19 June 2008 Speech Notes

Keynote Speech to KANZ Broadband Summit


Anjo Hasayo, bam gap sum ni da

I would like to recognise the Hon See Joong Choi, Chair, Korean Communications Commission, and Hon Senator the Hon Stephen Conroy, Minister Department of Broadcasting, Communications and the Digital Economy, and distinguished guests.

I would like to thank our Korean hosts for the amazing success of the OECD Ministerial Summit. I would like to acknowledge the leadership of Korea with regard to the fine effort in organising the meeting. I note the importance of the conclusion of the summit in respect of Convergence, Creativity and Confidence. Its busy agenda has covered both the further deployment of fast broadband and, even more importantly the new and expanded range of commercial, social and environmental applications.

I want to recognise the vision of the Australian government in renaming the Department of Communications to Broadband Communications and the Digital Economy, and the broad and determined new ICT agenda this change represents.

This is the third KANZ meeting that New Zealand has attended, and the second that I have had the pleasure of attending. It is a particular pleasure to recognise the useful outcomes from these meetings. They have been of immense value in informing policy decisions taken in the last two to three years in New Zealand. Spin-offs for industry from these meetings and other bilateral agreements with both our KANZ partners are also proving to be of immense value to New Zealand.

There are a number of items I want to cover but I will begin by responding to the question posed by our hosts in organising this meeting:

“promoting the wide availability and take up of broadband to promote the use of the Internet for advancing sustainable economic development, social cohesion and cultural identity.”

### What to work on
[A] According to the speech notes, what did the Australian government rename the Department of Communications to?
[B] Copy the stretch of the speech notes from "I would like to thank" through "and environmental applications." word for word.

### Dataset extract
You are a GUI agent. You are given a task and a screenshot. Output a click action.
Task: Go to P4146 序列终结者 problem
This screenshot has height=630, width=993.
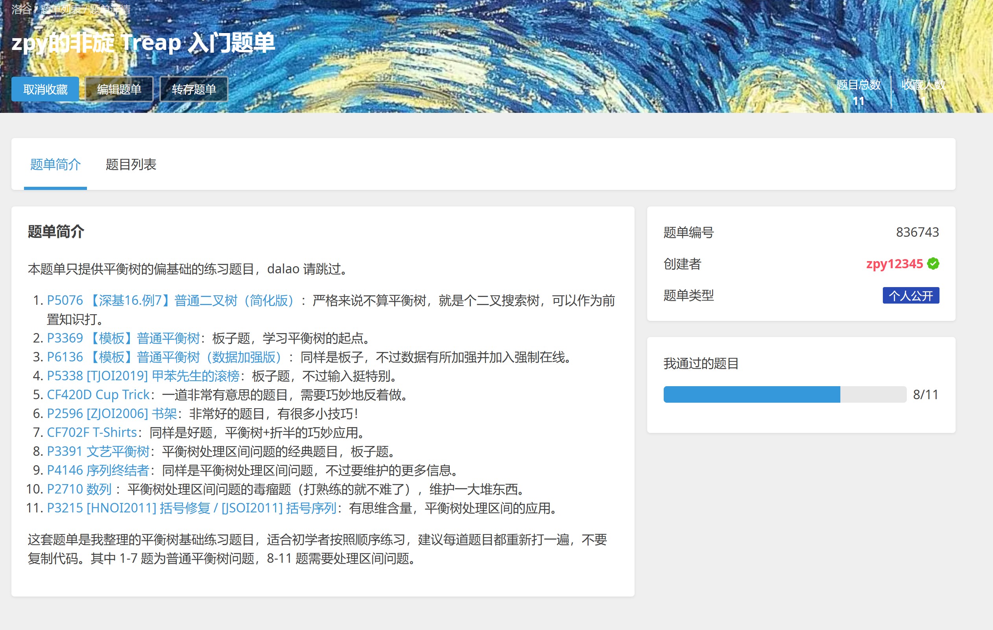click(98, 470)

### Solutions below
[A] Broadband Communications and the Digital Economy.

[B]
I would like to thank our Korean hosts for the amazing success of the OECD Ministerial Summit. I would like to acknowledge the leadership of Korea with regard to the fine effort in organising the meeting. I note the importance of the conclusion of the summit in respect of Convergence, Creativity and Confidence. Its busy agenda has covered both the further deployment of fast broadband and, even more importantly the new and expanded range of commercial, social and environmental applications.